“As if I swallowed a baby,” said William Makepeace Thackeray about eating his first oyster.
Miscellany
Tomato, potato, corn, beans, zucchini, squash, avocado, bell pepper, chili, and pineapple are among the foods that Christopher Columbus brought back to the Old World. Onion, garlic, wheat, barley, olives, and lettuce are among the foods he introduced to the New.
The G8 met in Hokkaido, Japan, in July 2008 to address the global food crisis. Over an eighteen-course meal—including truffles, caviar, conger eel, Kyoto beef, and champagne—prepared by sixty chefs, the world leaders came to a consensus: “We are deeply concerned that the steep rise in global food prices coupled with availability problems in a number of developing countries is threatening global food security.”
At thirty-one ounces, the Trenta, a new drink size introduced by Starbucks in 2011, holds the same volume as the average capacity of the human stomach.
The first Olympic champion on record, Coroebus, was a cook. He won the sprint in 776 BC.
Breaking the necks of pigeons in the Luxembourg Gardens while the gendarme went for a glass of wine was supposedly how Ernest Hemingway on occasion fed his family in Paris in the 1920s. He hid the bodies in his son Bumby’s stroller. Sometimes when he went without, the novelist studied the paintings by Paul Cézanne, which “looked more beautiful if you were belly empty, hollow hungry.”
“I’m not leaving, and by the way I’m hungry,” President George W. Bush said on September 13, 2001, when he was told there was a credible threat to the White House. He ordered a cheeseburger.
About his habit of masturbating in public, Diogenes the Cynic said, “I only wish I could be rid of hunger by rubbing my belly.”
Puréed applesauce—the first food eaten in outer space, by John Glenn in 1962. Shrimp cocktail, macaroni and cheese, candy-coated peanuts, Metamucil wafers—among what he ate thirty-six years later aboard the spaceship Discovery.
As to why he didn’t drink water, an inebriated W.C. Fields purportedly responded, “Fish fuck in it.”
“Hunger is the best sauce in the world,” wrote Miguel de Cervantes in Part II, Chapter V, of Don Quixote, published in 1615.
Thirty to sixty million—the estimate of buffalo in the United States in the early 1800s. 1,200—the estimate some ninety years later.

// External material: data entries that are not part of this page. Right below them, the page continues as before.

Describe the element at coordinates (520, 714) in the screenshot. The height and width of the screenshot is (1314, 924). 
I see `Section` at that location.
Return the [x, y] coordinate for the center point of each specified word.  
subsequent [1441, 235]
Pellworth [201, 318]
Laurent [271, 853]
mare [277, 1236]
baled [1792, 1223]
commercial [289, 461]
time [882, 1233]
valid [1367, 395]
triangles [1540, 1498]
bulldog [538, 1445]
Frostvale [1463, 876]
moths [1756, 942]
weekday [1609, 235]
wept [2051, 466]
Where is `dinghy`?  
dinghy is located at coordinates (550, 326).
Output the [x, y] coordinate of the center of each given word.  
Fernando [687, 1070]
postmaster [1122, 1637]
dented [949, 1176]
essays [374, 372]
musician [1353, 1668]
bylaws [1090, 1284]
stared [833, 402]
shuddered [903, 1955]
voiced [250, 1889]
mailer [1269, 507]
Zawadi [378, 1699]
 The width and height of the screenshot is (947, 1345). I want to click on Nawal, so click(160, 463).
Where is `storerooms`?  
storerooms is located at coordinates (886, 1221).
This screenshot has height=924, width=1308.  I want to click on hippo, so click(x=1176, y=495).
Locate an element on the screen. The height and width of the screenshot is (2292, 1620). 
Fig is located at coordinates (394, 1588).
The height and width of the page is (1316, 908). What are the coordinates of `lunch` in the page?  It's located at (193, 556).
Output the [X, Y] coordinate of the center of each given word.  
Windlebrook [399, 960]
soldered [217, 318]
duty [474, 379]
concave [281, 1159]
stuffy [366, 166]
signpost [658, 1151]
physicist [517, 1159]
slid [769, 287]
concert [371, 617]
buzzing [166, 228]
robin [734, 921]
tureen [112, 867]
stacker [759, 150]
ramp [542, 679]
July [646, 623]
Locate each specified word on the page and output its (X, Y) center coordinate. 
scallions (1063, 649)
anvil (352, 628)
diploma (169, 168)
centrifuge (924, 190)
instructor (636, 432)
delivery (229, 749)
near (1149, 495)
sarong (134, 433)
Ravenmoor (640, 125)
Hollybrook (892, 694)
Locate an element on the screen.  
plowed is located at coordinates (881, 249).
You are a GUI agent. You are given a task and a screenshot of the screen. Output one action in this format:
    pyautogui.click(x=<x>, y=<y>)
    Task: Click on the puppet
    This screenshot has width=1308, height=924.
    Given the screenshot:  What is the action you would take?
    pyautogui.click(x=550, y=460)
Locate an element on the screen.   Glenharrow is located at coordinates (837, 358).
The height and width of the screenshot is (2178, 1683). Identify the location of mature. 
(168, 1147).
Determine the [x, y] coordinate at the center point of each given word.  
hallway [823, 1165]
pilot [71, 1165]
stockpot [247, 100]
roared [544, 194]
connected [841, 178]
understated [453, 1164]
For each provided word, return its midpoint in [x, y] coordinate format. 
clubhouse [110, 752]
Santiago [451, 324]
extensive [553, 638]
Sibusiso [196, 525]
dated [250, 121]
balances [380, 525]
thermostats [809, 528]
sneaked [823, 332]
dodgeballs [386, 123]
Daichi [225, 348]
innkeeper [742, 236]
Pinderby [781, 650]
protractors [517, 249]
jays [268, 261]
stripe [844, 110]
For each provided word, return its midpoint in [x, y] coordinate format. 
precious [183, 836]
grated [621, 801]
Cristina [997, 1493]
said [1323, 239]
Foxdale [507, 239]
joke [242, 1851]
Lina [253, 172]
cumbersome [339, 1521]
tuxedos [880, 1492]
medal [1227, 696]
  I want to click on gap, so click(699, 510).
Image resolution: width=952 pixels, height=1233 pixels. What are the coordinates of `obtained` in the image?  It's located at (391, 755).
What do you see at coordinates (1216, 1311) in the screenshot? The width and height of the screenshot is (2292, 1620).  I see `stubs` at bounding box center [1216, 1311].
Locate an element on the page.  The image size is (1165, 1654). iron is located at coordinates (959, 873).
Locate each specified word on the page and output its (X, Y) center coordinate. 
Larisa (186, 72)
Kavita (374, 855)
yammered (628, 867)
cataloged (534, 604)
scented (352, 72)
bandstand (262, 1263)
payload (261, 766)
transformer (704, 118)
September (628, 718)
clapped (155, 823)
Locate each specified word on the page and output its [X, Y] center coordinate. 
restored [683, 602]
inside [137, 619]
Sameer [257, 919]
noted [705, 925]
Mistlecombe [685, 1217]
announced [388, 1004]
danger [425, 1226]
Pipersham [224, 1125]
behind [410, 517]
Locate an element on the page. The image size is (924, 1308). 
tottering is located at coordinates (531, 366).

Between 1959 and 1962 in China, Mao Zedong’s Great Leap Forward increased industrial growth at the expense of agricultural output. More than 45 million people perished from famine and disease, as well as from floods, droughts, and locusts.
Dr. John Harvey Kellogg’s digestive “milk cure” involved drinking a half pint of milk every half hour for twelve hours, supplemented by bran and paraffin four times a day, fruit twice a day, and two enemas a day.
Cornbread, hot biscuits, wheat bread, and fried chicken were among the foods that Mark Twain said couldn’t be cooked north of the Mason-Dixon line.